====== SELECTED TEXT

From Wikipedia, the free encyclopedia
Criminal defenses
Part of the common law series
Insanity · Immunity · Mental disorder
Diminished responsibility
Intoxication · Infancy
Automatism · Alibi
Consent · Mistake
Duress · Necessity
Provocation
Self defense
False confession · Entrapment
See also
Criminal law and procedure
Other common law areas
Criminal · Contract · Tort
Property wills · Trusts and estates
Evidence
Portals
Law · Criminal justice

In the criminal law, the duty to retreat is a specific component which sometimes appears in the defense of self-defense, and which must be addressed if the defendant is to prove that his or her conduct was justified. In those jurisdictions where the requirement exists, the burden of proof is on the defense to show that the defendant was acting reasonably. This is often taken to mean that the defendant had first avoided conflict and secondly, had taken reasonable steps to retreat and so demonstrated an intention not to fight before eventually using force.

AMERICAN LAW…

American law

Some American jurisdictions require that a person retreat from an attack, and allow the use of deadly force in self defense only when retreat is not possible or when retreat poses a danger to the person under attack. The duty to retreat is not universal, however. For example, police officers are not required to retreat when acting in the line of duty. Similarly, some courts have found no duty to retreat exists when a victim is assaulted in a place where the victim has a right to be, such as within one’s own home.[1]. The Model Penal Code [2] suggests statutory language that also recognizes an exception to the usual duty to retreat when the victim of the attack is in his or her own dwelling or place of work.

Many states employ “stand your ground” laws that do not require an individual to retreat and allow one to match force for force, deadly force for deadly force. The Washington State Supreme Court, for example, has ruled “that there is no duty to retreat when a person is assaulted in a place where he or she has a right to be.”[3][4]

ENGLISH LAW…

English law

In English law the focus of the test is whether the defendant is acting reasonably in the particular situation. There is no specific requirement that a person must retreat in anticipation of an attack. Although some withdrawal would be useful evidence to prove that the defendant did not want to fight, not every defendant is able to escape. In R v Bird (1985) 1 WLR 816 the defendant was physically attacked, and reacted instinctively and immediately without having the opportunity to retreat. Had there been a delay in the response, the reaction might have appeared more revenge than self-defence. It might be different if the defendant sees an enemy approaching and decides to stand his ground. The answer may depend on where the threat is recognised. In a public place, where there are many other people present, a judgment must be made on whether an attack is imminent. As a matter of policy, no-one should be forced out of the streets because of fear, but prudence might dictate a different answer at night when the streets are empty.

CARRYING WEAPONS…

Carrying weapons

As to carrying weapons in anticipation of an attack, Evans v Hughes (1972) 3 A ER 412 held that for a defendant to justify his possession of a metal bar on a public highway, he had to show that there was an imminent particular threat affecting the particular circumstances in which the weapon was carried. Similarly, in Taylor v Mucklow (1973) CLR 750 a building owner was held to be using an unreasonable degree of force in carrying a loaded airgun against a builder who was demolishing a new extension because his bills were unpaid. More dramatically, in AG’s Reference (No 2 of 1983)(1984) 1 AER 988 Lane CJ. held that a defendant who manufactured ten petrol bombs to defend his shop during the Toxteth riots could set up the defence of showing that he possessed an explosive substance “for a lawful purpose” if he could establish that he was acting in self-defence to protect himself or his family or property against an imminent and apprehended attack by means which he believed to be no more than reasonably necessary to meet the attack.

============

- **REQUIRED WORK**
(A) Using the text on the duty to retreat, decide whether each statement agrees with it. Answer yes or no for each and quote the words of the text that decide it.
(i) Police officers must retreat when acting in the line of duty.
(ii) English law has a specific requirement that a person retreat in anticipation of an attack.
(iii) In R v Bird the defendant had no opportunity to retreat.
(B) List every court case that the text on the duty to retreat names, with the citation it gives for each.

====== INFORMATION SUPPLIED

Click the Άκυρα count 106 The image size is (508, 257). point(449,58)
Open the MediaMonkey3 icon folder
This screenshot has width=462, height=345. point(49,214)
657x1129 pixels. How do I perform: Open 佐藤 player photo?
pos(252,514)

============
====== INFORMATION SUPPLIED

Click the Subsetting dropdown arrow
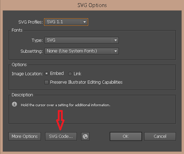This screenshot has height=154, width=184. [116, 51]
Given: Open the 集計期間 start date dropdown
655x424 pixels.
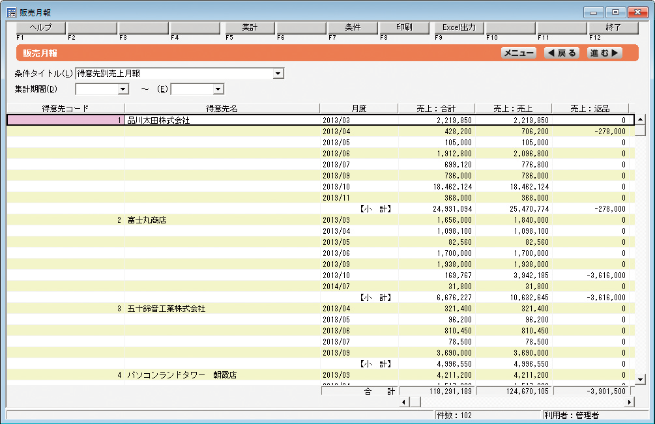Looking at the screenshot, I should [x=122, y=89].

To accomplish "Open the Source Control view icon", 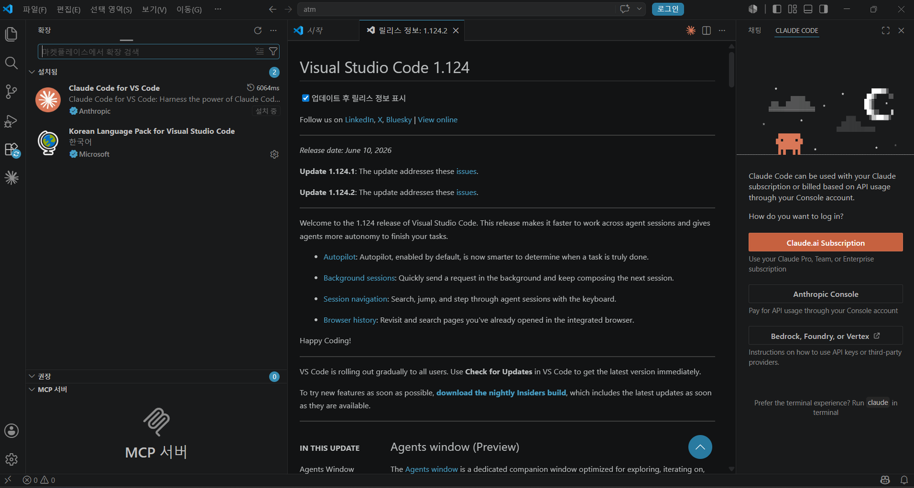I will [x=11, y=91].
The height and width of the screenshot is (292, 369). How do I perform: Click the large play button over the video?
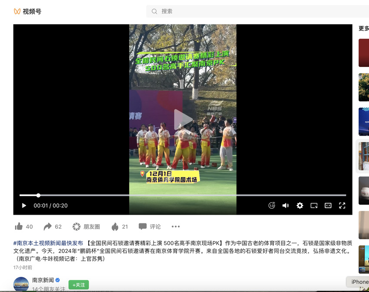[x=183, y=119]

============
====== INFORMATION SUPPLIED

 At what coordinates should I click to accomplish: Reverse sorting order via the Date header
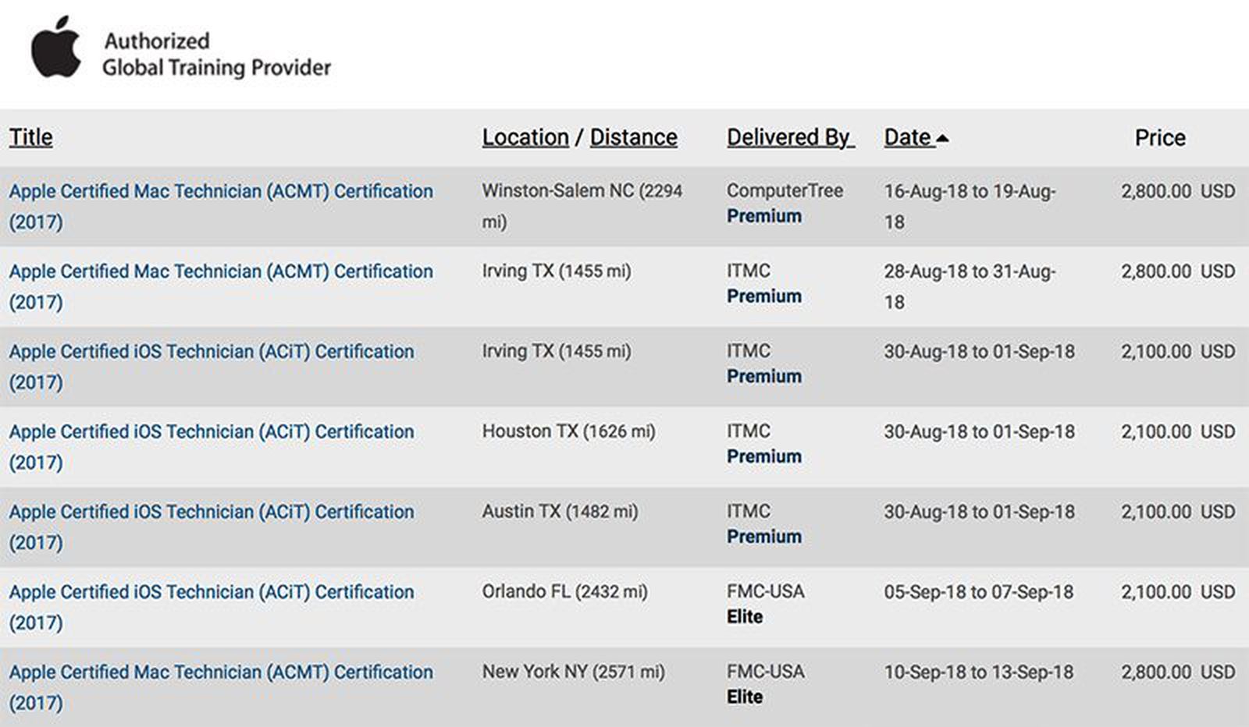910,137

============

- **ANSWERS**
(A)
(i) No: "police officers are not required to retreat when acting in the line of duty."
(ii) No: "There is no specific requirement that a person must retreat in anticipation of an attack."
(iii) Yes: "reacted instinctively and immediately without having the opportunity to retreat."

(B)
- R v Bird (1985) 1 WLR 816
- Evans v Hughes (1972) 3 A ER 412
- Taylor v Mucklow (1973) CLR 750
- AG’s Reference (No 2 of 1983)(1984) 1 AER 988